◆ **TASK DESCRIPTION**
Take the lines below between the one holding "Devot Anal Sex in Berlin (81, 1852)" and the one holding "Anal Nutten Krefeld (75, 1443)", inclusive, and copy them exactly. Add nothing.

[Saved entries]
====
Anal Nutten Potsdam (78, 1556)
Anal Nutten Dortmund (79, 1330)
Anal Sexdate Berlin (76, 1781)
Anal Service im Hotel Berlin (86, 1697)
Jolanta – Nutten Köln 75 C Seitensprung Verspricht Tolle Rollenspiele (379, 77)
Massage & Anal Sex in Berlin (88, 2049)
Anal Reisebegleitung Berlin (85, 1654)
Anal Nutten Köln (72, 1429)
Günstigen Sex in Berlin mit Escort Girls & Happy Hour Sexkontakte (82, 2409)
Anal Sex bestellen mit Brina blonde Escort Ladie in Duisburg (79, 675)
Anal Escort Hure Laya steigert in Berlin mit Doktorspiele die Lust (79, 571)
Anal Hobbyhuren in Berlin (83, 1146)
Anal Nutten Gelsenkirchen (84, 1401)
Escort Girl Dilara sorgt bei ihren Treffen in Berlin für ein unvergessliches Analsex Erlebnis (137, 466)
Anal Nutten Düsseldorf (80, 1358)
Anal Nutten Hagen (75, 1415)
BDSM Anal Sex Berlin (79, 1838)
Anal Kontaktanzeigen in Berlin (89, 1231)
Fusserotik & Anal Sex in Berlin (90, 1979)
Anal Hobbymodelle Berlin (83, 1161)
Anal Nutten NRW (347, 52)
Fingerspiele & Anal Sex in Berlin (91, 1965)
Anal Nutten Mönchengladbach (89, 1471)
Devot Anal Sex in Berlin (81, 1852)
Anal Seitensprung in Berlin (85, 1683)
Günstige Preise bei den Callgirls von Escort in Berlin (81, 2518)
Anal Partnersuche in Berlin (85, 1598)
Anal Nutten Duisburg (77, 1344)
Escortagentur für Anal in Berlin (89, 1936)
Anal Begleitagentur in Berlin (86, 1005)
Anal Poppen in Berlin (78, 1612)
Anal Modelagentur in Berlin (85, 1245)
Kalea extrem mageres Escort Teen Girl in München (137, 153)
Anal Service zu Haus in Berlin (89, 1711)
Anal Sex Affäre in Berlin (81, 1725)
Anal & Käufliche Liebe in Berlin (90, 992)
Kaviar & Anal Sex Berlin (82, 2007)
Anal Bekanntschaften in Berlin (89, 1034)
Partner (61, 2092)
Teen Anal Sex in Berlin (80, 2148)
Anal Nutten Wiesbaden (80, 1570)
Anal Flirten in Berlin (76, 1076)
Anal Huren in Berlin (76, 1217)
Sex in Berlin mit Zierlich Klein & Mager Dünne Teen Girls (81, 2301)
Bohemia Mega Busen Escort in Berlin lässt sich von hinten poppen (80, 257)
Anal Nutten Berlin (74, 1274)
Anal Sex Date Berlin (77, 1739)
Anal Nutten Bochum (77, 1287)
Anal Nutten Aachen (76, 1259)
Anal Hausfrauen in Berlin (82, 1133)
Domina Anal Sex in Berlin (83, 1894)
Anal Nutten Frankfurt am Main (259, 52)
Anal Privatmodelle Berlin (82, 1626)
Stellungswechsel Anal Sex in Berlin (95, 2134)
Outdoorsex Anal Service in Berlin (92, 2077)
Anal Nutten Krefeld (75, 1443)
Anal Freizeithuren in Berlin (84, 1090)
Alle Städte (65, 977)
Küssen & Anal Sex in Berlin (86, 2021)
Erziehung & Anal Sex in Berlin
====
◆ **SOLVED PROBLEM**
Devot Anal Sex in Berlin (81, 1852)
Anal Seitensprung in Berlin (85, 1683)
Günstige Preise bei den Callgirls von Escort in Berlin (81, 2518)
Anal Partnersuche in Berlin (85, 1598)
Anal Nutten Duisburg (77, 1344)
Escortagentur für Anal in Berlin (89, 1936)
Anal Begleitagentur in Berlin (86, 1005)
Anal Poppen in Berlin (78, 1612)
Anal Modelagentur in Berlin (85, 1245)
Kalea extrem mageres Escort Teen Girl in München (137, 153)
Anal Service zu Haus in Berlin (89, 1711)
Anal Sex Affäre in Berlin (81, 1725)
Anal & Käufliche Liebe in Berlin (90, 992)
Kaviar & Anal Sex Berlin (82, 2007)
Anal Bekanntschaften in Berlin (89, 1034)
Partner (61, 2092)
Teen Anal Sex in Berlin (80, 2148)
Anal Nutten Wiesbaden (80, 1570)
Anal Flirten in Berlin (76, 1076)
Anal Huren in Berlin (76, 1217)
Sex in Berlin mit Zierlich Klein & Mager Dünne Teen Girls (81, 2301)
Bohemia Mega Busen Escort in Berlin lässt sich von hinten poppen (80, 257)
Anal Nutten Berlin (74, 1274)
Anal Sex Date Berlin (77, 1739)
Anal Nutten Bochum (77, 1287)
Anal Nutten Aachen (76, 1259)
Anal Hausfrauen in Berlin (82, 1133)
Domina Anal Sex in Berlin (83, 1894)
Anal Nutten Frankfurt am Main (259, 52)
Anal Privatmodelle Berlin (82, 1626)
Stellungswechsel Anal Sex in Berlin (95, 2134)
Outdoorsex Anal Service in Berlin (92, 2077)
Anal Nutten Krefeld (75, 1443)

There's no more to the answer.